In the present work we used patch pipette techniques to study the properties of a novel Ca2+-permeable cation channel activated by the potent coronary vasoconstrictor endothelin-1 (ET-1) in freshly dispersed rabbit coronary artery myocytes. With cell-attached recording bath application of 10 nM ET-1 evoked cation channel currents (I-cat) with subconductance states of about 18, 34 and 51 and 68 pS, and a reversal potential of 0 mV.ET-1 evoked channel activity when extracellular Ca2+ was the charge carrier, illustrating significant Ca2+ permeability.
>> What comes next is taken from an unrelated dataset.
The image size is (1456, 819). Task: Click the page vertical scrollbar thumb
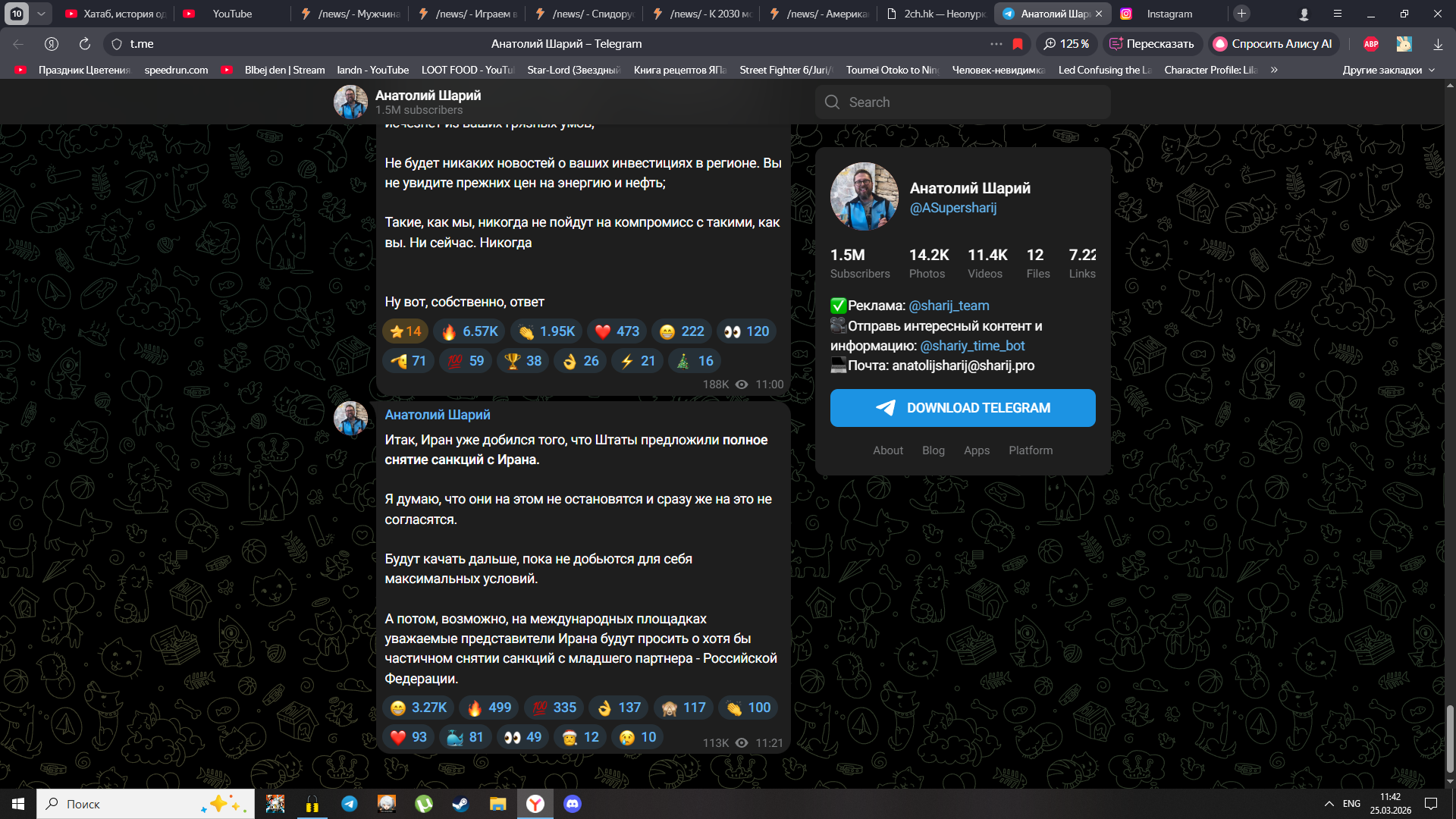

ET-1-induced responses were inhibited by the ETA receptor antagonist BQ123 and the phospholipase C (PLC) inhibitor U73122. The diacylglycerol analogue 1-oleoy1-2-acety1-sn-glycerol (OAG) also stimulated I-cat, but the protein kinase C (PKC) inhibitor chelerythrine did not inhibit either the OAG- or ET-1-induced I-cat. Inositol 1,4,5-trisphosphate (IP3) did not activate I-cat, but greatly potentiated the response to OAG and this effect was blocked by heparin. Bath application of anti-TRPC3 and anti-TRPC7 antibodies to inside-out patches markedly inhibited ET-1-evoked I-cat, but antibodies to TRPC1, C4, C5 and C6 had no effect. Immunocytochemical studies demonstrated preferential TRPC7 expression in the plasmalemma, whereas TRPC3 was distributed throughout the myocyte, and moreover co-localization of TRPC3 and TRPC7 signals was observed at, or close to, the plasma membrane. Flufenamic acid, Gd3+, La3+ and extracellular Ca2+ inhibited lcat with ICSO values of 2.45 mu M, 3.8 mu M, 7.36 mu M and 22 mu M, respectively. These results suggest that in rabbit coronary artery myocytes ET-1 evokes a Ca2+-permeable non-selective cation channel with properties similar to TRPC3 and TRPC7, and indicates that these proteins may be important components of this conductance.